Qualquer que seja o vencedor dessas eleições, nada mudará para nós”.
Essa foi a reação de Rauf Denktash, líder da auto-proclamada República Turca do Norte do Chipre, diante das eleições presidenciais de fevereiro no Chipre. Ela parece indicar que os turco- cipriotas insistirão na partição formal do país, frustrando as esperanças do Ocidente num acordo de paz.
Chipre é uma pequena ilha, com 9.250 km2 e cerca de 750 mil habitantes, localizada no Mediterrâneo oriental . Na sua aparente insignificância, constitui fonte de aguda dor de cabeça que atormenta Washington há 24 anos: o estado de beligerância latente entre a Grécia e a Turquia.
Povoada por gregos, mas dominada pelo Império Otomano entre 1570 e 1878, Chipre é habitado por 78% de gregos étnicos, cristãos ortodoxos, e 18% de turcos étnicos, muçulmanos.
Em 1974, a Grécia, sob regime militar, estimulou uma tentativa de golpe em Chipre dos defensores da enosis - a reunião com a “mãe-pátria”.
Foi o sinal para a intervenção militar da Turquia, que ocupou o terço setentrional da ilha.

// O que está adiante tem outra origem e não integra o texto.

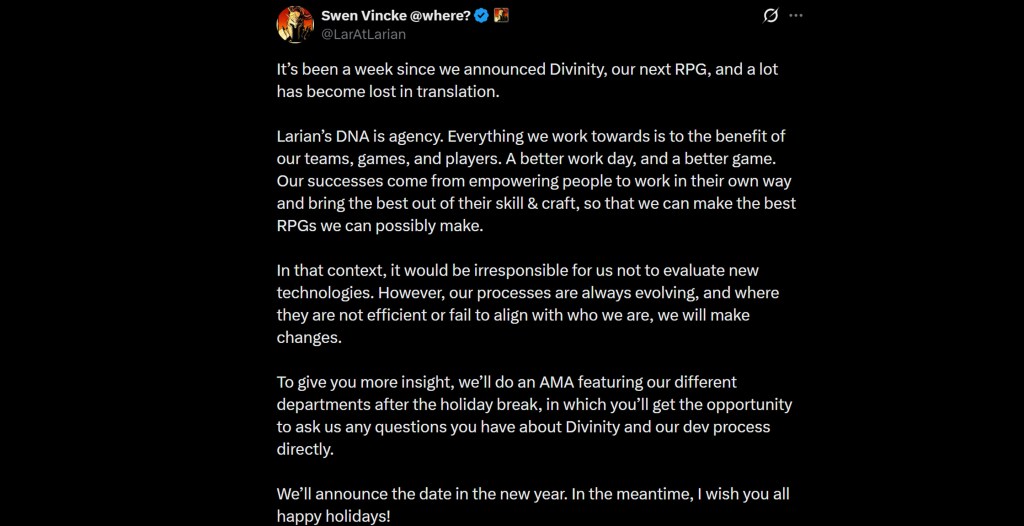Click the line starting "departments after the holiday"
The image size is (1024, 526).
click(534, 405)
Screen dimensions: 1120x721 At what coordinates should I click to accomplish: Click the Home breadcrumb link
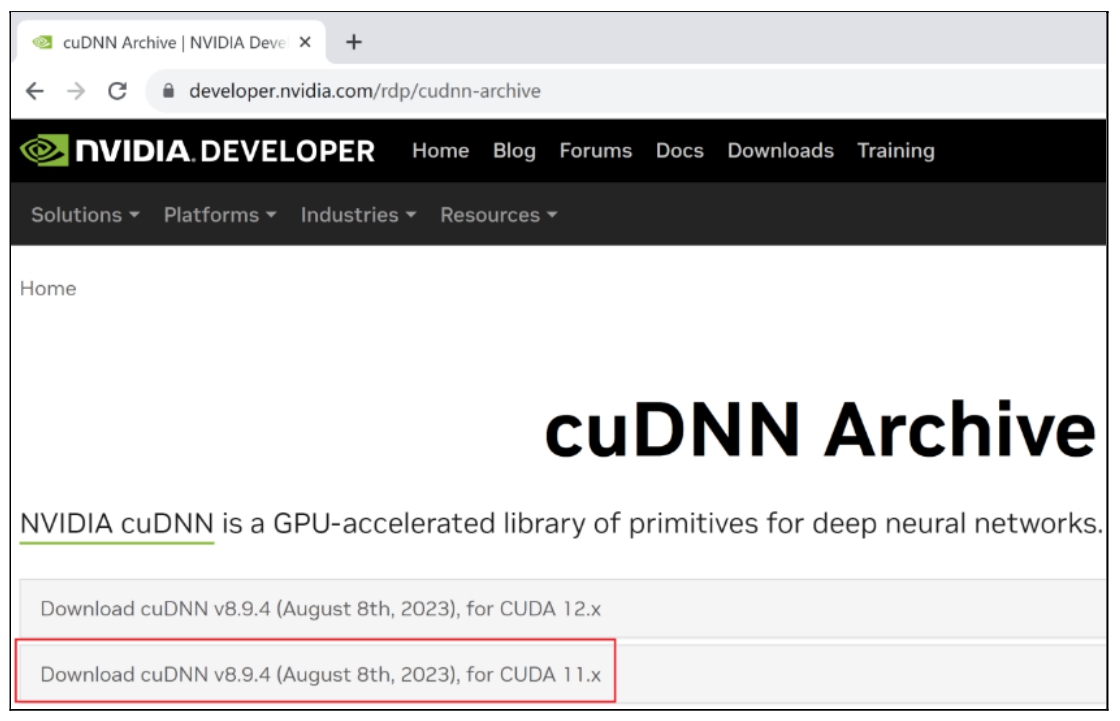click(x=48, y=288)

A mediação da OTAN, integrada tanto por gregos como por turcos, evitou a guerra. Depois, forças da ONU estabeleceram uma zona-tampão enquanto os turco-cipriotas proclamavam um Estado autônomo, só reconhecido pela própria Turquia.
O Mediterrâneo oriental apresenta tradicional interesse estratégico.

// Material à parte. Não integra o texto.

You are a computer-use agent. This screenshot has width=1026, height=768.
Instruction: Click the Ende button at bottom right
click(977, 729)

Os petroleiros provenientes do Golfo Pérsico e do Canal de Suez o atravessam antes de chegar aos portos da Europa Ocidental. A frota russa no Mar Negro o alcança depois de navegar pelos estreitos de Bósforo e Dardanelos, controlados pela Turquia. Este país representou o pilar principal do flanco sul da OTAN durante a Guerra Fria.
Com o fim da Guerra Fria, tornou-se ainda mais importante estabelecer um quadro de cooperação entre a Grécia e a Turquia.
O potencial geopolítico da Grécia reside na sua dupla identidade, européia e balcânica. Mas, durante a Guerra da Bósnia (1992-95), ela funcionou como obstáculo interposto entre o Ocidente e os Bálcãs. De um lado, por baixo do pano, permitiu o trânsito de suprimentos militares para a Sérvia. De outro, multiplicou atritos diplomáticos com a Albânia, a Macedônia e a Bulgária, países com significativa população muçulmana. No fundo, a Grécia temia a expansão da influência turca na região. A política grega está mudando.
Ela cortou laços com os sérvios, participou das forças da ONU que pacificaram a Albânia, tornou-se o maior investidor na Macedônia e na Bulgária. E - grande surpresa ! - o seu ministro do exterior defendeu recentemente a candidatura da Turquia à União Européia (UE).
A adesão turca à UE tem sido adiada há duas décadas. Os europeus enxergam a Turquia como parte do mundo muçulmano e criticam a repressão à minoria curda. Mas o país funciona como ponte insubstituível entre o Ocidente e o Oriente Médio, onde desenvolve colaboração técnico-militar com Israel, e tornou-se um poderoso ímã para as repúblicas ex-soviéticas da Ásia Central, ricas em petróleo, que querem escapar à influência exclusiva da Rússia.
Há um ano, a Grécia sugeriu que a UE considerasse a candidatura de Chipre ao bloco. Era uma brilhante iniciativa diplomática, destinada a colocar a Turquia na encruzilhada. Optando por um acordo sobre Chipre, a Turquia estaria abrindo caminho para o ingresso da ilha na UE e, talvez, para a sua própria e tão sonhada adesão.
Optando pela discórdia, selaria o seu isolamento e ainda correria o risco de ver a porção greco-cipriota da ilha ser aceita no bloco. As eleições em Chipre são o prosseguimento dessa estratégia.
Agora, de olhos postos na Turquia, americanos e europeus esperam uma postura flexível dos turco-cipriotas.
Afinal, a ilha minúscula é uma chave da porta que separa o Ocidente do Oriente.